For a moment, Corazon and Jasper stood together in silence. Then Corazon traced her fingers against her mother's tomb, her father's, and then Elenita's, closing her eyes as she savored the moment, a bittersweet smile on her lips.

"Sorry, Inang, Tatang, El. I haven't visited in a long time." Corazon says with remorse, as if she were talking to them in person, "But this will also be the last time I'm going to visit. I won't be returning here anymore. I'm sorry, Tatang and El, that you'll never know what happened to me. I'm sorry, Inang, for burdening you with the truth. I know it wasn't easy to bear it alone." She crouched before the tombs.

"Thank you for loving me enough to let me go to America because I wouldn't have found another reason to live if I stayed.
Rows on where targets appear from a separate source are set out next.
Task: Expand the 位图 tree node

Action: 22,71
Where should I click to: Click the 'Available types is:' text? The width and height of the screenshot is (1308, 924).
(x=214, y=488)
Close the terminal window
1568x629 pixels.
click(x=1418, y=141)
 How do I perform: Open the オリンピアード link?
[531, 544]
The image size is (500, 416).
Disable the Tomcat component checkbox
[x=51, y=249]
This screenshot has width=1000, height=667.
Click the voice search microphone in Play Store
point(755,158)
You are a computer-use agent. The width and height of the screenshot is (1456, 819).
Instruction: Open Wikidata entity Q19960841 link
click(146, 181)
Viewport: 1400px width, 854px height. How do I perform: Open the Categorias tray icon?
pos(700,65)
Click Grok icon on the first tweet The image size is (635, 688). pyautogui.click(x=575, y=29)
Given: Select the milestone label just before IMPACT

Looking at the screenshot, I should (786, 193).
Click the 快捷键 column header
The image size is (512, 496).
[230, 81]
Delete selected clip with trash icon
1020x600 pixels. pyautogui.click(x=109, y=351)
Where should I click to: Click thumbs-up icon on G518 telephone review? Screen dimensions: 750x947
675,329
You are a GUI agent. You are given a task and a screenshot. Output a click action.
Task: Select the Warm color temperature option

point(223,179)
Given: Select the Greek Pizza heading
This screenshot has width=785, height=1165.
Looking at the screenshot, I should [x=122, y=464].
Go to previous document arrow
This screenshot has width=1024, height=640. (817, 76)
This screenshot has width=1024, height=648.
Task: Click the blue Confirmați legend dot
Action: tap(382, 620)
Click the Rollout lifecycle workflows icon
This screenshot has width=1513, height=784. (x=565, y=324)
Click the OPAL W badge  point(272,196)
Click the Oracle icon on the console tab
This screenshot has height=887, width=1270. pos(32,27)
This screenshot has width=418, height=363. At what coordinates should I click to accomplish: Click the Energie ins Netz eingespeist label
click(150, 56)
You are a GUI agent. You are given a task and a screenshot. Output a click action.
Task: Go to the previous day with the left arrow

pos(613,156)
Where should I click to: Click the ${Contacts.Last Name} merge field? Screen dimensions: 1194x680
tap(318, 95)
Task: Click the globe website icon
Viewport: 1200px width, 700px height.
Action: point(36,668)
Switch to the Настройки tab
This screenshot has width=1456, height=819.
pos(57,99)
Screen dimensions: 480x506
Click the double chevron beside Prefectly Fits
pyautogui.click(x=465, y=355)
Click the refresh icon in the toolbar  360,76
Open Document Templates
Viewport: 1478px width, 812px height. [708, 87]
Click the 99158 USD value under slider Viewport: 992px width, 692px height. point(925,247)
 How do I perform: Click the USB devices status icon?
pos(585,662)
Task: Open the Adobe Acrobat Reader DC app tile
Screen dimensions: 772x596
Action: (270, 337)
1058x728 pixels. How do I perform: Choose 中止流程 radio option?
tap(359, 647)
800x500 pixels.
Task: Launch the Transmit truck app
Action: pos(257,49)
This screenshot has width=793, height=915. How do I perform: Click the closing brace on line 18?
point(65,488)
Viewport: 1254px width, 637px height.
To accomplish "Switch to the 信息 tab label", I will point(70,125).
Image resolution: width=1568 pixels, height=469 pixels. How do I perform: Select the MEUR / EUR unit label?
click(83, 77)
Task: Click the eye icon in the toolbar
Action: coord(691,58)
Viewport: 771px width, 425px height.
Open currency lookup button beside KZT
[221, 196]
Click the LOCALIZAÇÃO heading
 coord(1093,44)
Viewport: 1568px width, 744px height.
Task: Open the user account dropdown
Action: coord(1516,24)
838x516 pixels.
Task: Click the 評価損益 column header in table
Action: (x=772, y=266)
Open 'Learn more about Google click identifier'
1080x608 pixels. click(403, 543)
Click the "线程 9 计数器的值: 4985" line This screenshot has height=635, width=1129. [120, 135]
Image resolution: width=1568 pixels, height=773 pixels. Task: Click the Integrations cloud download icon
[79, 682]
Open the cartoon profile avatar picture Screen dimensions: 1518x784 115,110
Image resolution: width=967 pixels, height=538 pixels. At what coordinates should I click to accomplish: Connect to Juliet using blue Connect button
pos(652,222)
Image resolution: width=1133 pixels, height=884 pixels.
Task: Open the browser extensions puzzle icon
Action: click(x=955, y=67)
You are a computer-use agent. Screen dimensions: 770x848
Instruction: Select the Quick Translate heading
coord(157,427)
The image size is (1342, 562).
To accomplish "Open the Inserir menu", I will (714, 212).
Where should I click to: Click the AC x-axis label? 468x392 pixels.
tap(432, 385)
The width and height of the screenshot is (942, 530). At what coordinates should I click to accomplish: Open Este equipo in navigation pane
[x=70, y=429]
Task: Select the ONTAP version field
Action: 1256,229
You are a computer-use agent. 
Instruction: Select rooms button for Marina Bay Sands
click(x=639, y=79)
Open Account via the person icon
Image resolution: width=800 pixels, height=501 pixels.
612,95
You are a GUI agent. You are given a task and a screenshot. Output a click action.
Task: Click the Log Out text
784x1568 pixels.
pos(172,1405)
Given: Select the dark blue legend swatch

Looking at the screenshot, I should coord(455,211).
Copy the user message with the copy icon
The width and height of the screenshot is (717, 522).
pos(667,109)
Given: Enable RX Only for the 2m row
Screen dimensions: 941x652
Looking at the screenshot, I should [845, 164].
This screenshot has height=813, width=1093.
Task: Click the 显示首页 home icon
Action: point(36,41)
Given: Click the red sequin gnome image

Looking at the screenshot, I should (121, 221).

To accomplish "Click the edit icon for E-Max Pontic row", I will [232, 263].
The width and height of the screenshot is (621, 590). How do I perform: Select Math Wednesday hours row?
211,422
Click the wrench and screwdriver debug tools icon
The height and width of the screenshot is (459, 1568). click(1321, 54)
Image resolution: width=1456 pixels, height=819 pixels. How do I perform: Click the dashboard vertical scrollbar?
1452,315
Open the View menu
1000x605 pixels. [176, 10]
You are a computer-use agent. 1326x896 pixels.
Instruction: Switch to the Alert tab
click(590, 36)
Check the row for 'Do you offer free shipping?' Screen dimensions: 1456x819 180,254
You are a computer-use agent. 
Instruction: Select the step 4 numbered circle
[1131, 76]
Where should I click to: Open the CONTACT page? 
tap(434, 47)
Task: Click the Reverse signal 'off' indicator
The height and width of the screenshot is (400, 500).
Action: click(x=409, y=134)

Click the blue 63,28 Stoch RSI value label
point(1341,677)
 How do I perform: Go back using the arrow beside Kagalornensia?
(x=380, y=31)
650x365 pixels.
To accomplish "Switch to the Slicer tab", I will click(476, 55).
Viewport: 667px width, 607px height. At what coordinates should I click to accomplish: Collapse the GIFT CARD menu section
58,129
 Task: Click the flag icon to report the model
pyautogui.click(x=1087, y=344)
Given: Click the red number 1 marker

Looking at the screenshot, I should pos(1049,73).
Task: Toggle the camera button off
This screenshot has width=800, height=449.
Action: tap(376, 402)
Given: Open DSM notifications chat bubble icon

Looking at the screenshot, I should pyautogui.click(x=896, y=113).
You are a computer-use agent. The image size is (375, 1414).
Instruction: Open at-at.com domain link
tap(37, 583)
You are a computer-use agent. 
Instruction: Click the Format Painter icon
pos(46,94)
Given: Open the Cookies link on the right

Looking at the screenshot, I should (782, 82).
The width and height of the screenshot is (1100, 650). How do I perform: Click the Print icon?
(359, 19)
I love you all with everything that I am." Corazon then looked towards Jasper, who sat on the wooden bench, waiting for her; he gave her a soft smile that he only reserved for her. She stood up and walked towards him, offering him a hand that he took without a thought.

With one last lingering glance over her shoulder, she grasped Jasper's hand and told him, "I'm ready to go home."